# [EXERCISE BRIEF]
Please reproduce all of the material below with every "Viewport" renamed to "Display area", changing nothing else.

# [Target pointing data]
•••
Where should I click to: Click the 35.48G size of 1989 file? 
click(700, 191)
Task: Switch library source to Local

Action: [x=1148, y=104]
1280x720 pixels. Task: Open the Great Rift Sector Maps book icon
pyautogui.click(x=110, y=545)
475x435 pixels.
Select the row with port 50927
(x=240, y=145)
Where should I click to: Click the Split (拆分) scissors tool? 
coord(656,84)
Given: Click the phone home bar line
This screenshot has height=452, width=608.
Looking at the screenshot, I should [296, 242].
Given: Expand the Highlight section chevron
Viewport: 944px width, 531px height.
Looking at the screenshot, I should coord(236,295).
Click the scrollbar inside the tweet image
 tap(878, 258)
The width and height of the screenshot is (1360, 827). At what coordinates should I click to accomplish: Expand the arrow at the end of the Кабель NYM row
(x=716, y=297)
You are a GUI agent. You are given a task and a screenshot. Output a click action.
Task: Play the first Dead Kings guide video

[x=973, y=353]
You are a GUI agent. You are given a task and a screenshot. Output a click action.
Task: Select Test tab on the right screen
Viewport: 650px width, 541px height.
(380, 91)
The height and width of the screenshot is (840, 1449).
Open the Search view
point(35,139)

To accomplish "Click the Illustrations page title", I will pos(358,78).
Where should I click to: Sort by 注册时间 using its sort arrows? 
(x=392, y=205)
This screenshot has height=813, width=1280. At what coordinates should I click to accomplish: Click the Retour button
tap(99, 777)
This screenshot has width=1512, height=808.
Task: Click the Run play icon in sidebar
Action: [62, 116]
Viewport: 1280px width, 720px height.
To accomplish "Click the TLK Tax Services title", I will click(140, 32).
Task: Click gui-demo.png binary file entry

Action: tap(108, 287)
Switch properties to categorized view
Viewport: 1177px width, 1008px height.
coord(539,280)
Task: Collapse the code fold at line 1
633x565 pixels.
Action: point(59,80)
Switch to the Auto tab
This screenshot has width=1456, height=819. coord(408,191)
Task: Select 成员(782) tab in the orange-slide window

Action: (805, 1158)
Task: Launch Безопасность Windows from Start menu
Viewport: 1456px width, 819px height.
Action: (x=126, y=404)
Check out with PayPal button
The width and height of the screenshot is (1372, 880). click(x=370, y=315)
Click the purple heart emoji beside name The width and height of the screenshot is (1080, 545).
•••
# [OUTPUT FOR THIS TASK]
Where should I click to: Click the 35.48G size of 1989 file? 
click(700, 191)
Task: Switch library source to Local

Action: [x=1148, y=104]
1280x720 pixels. Task: Open the Great Rift Sector Maps book icon
pyautogui.click(x=110, y=545)
475x435 pixels.
Select the row with port 50927
(x=240, y=145)
Where should I click to: Click the Split (拆分) scissors tool? 
coord(656,84)
Given: Click the phone home bar line
This screenshot has height=452, width=608.
Looking at the screenshot, I should [296, 242].
Given: Expand the Highlight section chevron
Display area: 944px width, 531px height.
Looking at the screenshot, I should coord(236,295).
Click the scrollbar inside the tweet image
 tap(878, 258)
The width and height of the screenshot is (1360, 827). At what coordinates should I click to accomplish: Expand the arrow at the end of the Кабель NYM row
(x=716, y=297)
You are a GUI agent. You are given a task and a screenshot. Output a click action.
Task: Play the first Dead Kings guide video

[x=973, y=353]
You are a GUI agent. You are given a task and a screenshot. Output a click action.
Task: Select Test tab on the right screen
Display area: 650px width, 541px height.
(380, 91)
The height and width of the screenshot is (840, 1449).
Open the Search view
point(35,139)

To accomplish "Click the Illustrations page title", I will pos(358,78).
Where should I click to: Sort by 注册时间 using its sort arrows? 
(x=392, y=205)
This screenshot has height=813, width=1280. At what coordinates should I click to accomplish: Click the Retour button
tap(99, 777)
This screenshot has width=1512, height=808.
Task: Click the Run play icon in sidebar
Action: [62, 116]
Display area: 1280px width, 720px height.
To accomplish "Click the TLK Tax Services title", I will click(140, 32).
Task: Click gui-demo.png binary file entry

Action: tap(108, 287)
Switch properties to categorized view
Display area: 1177px width, 1008px height.
coord(539,280)
Task: Collapse the code fold at line 1
633x565 pixels.
Action: point(59,80)
Switch to the Auto tab
This screenshot has width=1456, height=819. coord(408,191)
Task: Select 成员(782) tab in the orange-slide window

Action: (805, 1158)
Task: Launch Безопасность Windows from Start menu
Display area: 1456px width, 819px height.
Action: (x=126, y=404)
Check out with PayPal button
The width and height of the screenshot is (1372, 880). click(x=370, y=315)
Click the purple heart emoji beside name The width and height of the screenshot is (1080, 545).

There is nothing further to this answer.